*** Document extract ***

The Moon's position relative to Earth and the Sun determines the moonrise and moonset time. For example, a last quarter rises at midnight and sets at noon. A waning gibbous is best seen from late night to early morning. On average, the Moon rises 50 minutes later each day/night than the day/night before, due to the fact that the Moon moves 13 degrees every day. Hence, the Earth must move 13 degrees after completing one rotation for the Moon to be visible.

Note that this table shows moonrise and moonset times as if they were exactly 12 hours apart, rather than 12 hours and 25 minutes which the other references indicate, or some other seasonally varying time interval.

Moonrise/moonset for different moon phases
| Lunar phase (illustration as seen from northern hemisphere) | Moonrise | Culmination time (highest point) | Moonset | Best seen |
|---|---|---|---|---|
| New moon | 6:00 a.m. | Noon | 6:00 p.m. | Not visible unless there is a solar eclipse |
| Waxing crescent | 9:00 a.m. | Afternoon | 9:00 p.m. | Late morning to early evening |
| First quarter | 12:00 p.m. | Sunset | 12:00 a.m. | Early evening to late night |
| Waxing gibbous | 3:00 p.m. | Late evening | 3:00 a.m. | Early evening and most of night |
| Full moon | 6:00 p.m. | Midnight | 6:00 a.m. | Sunset to sunrise (all night), a lunar eclipse is then possible |
| Waning gibbous | 9:00 p.m. | Predawn | 9:00 a.m. | Most of night and early morning |
| Last quarter | 12:00 a.m. | Sunrise | 12:00 p.m. | Predawn to post-sunrise |
| Waning crescent | 3:00 a.m. | Late morning | 3:00 p.m. | Predawn to afternoon |

== Visual appearance ==

Atmospheric distortion of the Moon's appearance at Earth's horizon.

*** End of Document extract ***

__Required actions__.
1/ Reproduce the part of the passage on moonrise and moonset that starts with "The Moon's position" and goes on through "to be visible.".
2/ In the passage on moonrise and moonset, condense the paragraph that begins "The Moon's position relative to Earth" into a short bulleted list that keeps its main facts.
3/ Carry the passage on moonrise and moonset forward from its final line, writing the next part of the section on the Moon's visual appearance.

*** Data below ***

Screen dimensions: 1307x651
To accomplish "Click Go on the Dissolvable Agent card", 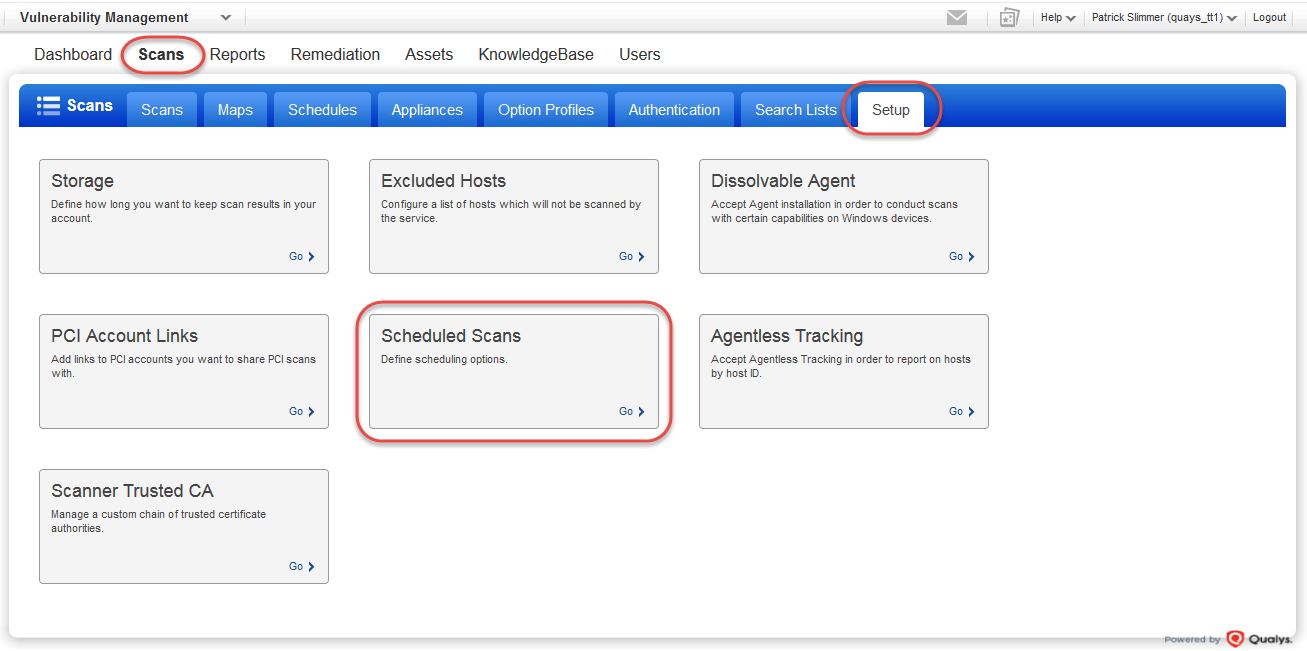I will [959, 256].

*** End of Data below ***

__Written responses__.
1/
The Moon's position relative to Earth and the Sun determines the moonrise and moonset time. For example, a last quarter rises at midnight and sets at noon. A waning gibbous is best seen from late night to early morning. On average, the Moon rises 50 minutes later each day/night than the day/night before, due to the fact that the Moon moves 13 degrees every day. Hence, the Earth must move 13 degrees after completing one rotation for the Moon to be visible.

2/
- The Moon's position relative to Earth and the Sun determines when it rises and sets.
- A last quarter moon rises at midnight and sets at noon.
- A waning gibbous is best seen from late night to early morning.
- On average, the Moon rises 50 minutes later each day than the day before, because it moves 13 degrees every day.
- After completing one rotation, Earth must move a further 13 degrees for the Moon to be visible.

3/
The Moon appears to be larger at moonrise or moonset due to an illusion. This illusion, known as the Moon illusion, is caused by an effect of the brain. There is no definitive explanation for the Moon illusion. However, it is most likely because of how the brain perceives objects at different distances, and/or the distance we expect objects to be from us when they are near the horizon.

The Moon appears to be more yellowish near the horizon. This is for the same reason the Sun and/or sky appears to be orangey-red at sunrise/sunset. When the Moon appears near the horizon, the light coming from it has to pass through more layers of atmosphere. This scatters the blue away, and leaves yellow, orange, and red. This is also the reason the Moon appears red during a deep partial or total lunar eclipse.